Britons take their queuing very, very seriously. After living in this country for seven weeks, I would agree with those who say it is akin to an Olympic sport. And who doesn’t like an orderly line? But the fervor goes well beyond just lining up. Here, it’s the ultimate test of civility and order. And if you break the code, well, prepare yourself.
So, now you’re thinking ‘yes, got it, check, check and double-check, visit England, stand politely in line.’ But the unspoken rules are actually a bit more complicated. It’s not just knowing not to hop a line. It’s also how you get into the queue, how you interact with others, and, God forbid, should you must, how to abdicate your place in a queue.
No, After You
Start by understanding that only an unhinged person would offer their spot in line to someone else, as I learned inside the venerable John Lewis department store. The wait outside the small elevators was long. I had a stroller. As the lift doors opened I offered to let someone else go ahead. “I’ll just wait,” I said, politely. Those words, I realized later, were

The all-mighty queue
tantamount to lobbing a grenade. The stares were penetrating, followed by the insistence that I MUST enter the lift. “No really, it’s fine,” I said, thinking myself the ultra-polite American. “I’ll take the next one.” More concern, more harrumphing.

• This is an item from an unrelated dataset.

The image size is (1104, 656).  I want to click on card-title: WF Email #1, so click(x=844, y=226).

I was a most rude creature, you could see it in their eyes. Or perhaps I needed institutionalization. Best to get in the lift and give me space to medicate, which they all did.
Like Magic: the Queue
A week later I was at the beach in Cornwall. Standing on a windy bluff, waiting for a ferry, I stopped with my son to admire the view. The boat was nowhere in sight, it would be a good ten minutes before the tiny passenger ship arrived, but as I turned around on the gravel boat ramp I discovered that 20 people had formed a queue behind me. A queue, not far from Land’s End, but there it was, attached to me like a tail.
My Turn? Really?
Perhaps my favorite encounter thus far, involved a little ice cream shop in the center of Cambridge. I stopped in to buy my children a treat on a hot day (yes they do occur here, if infrequently). I was the only one inside. I approached the counter, realized I’d left my wallet with my husband and popped out to get it. On my return I found the shopkeeper telling another customer he would have to wait in the queue. He looked around at the empty shop. You see, even outside, I WAS the queue. I approached the til and suggested the young man go first but both he and the shop keeper Insisted it was my turn.
For all I know the chap is still waiting for a scoop.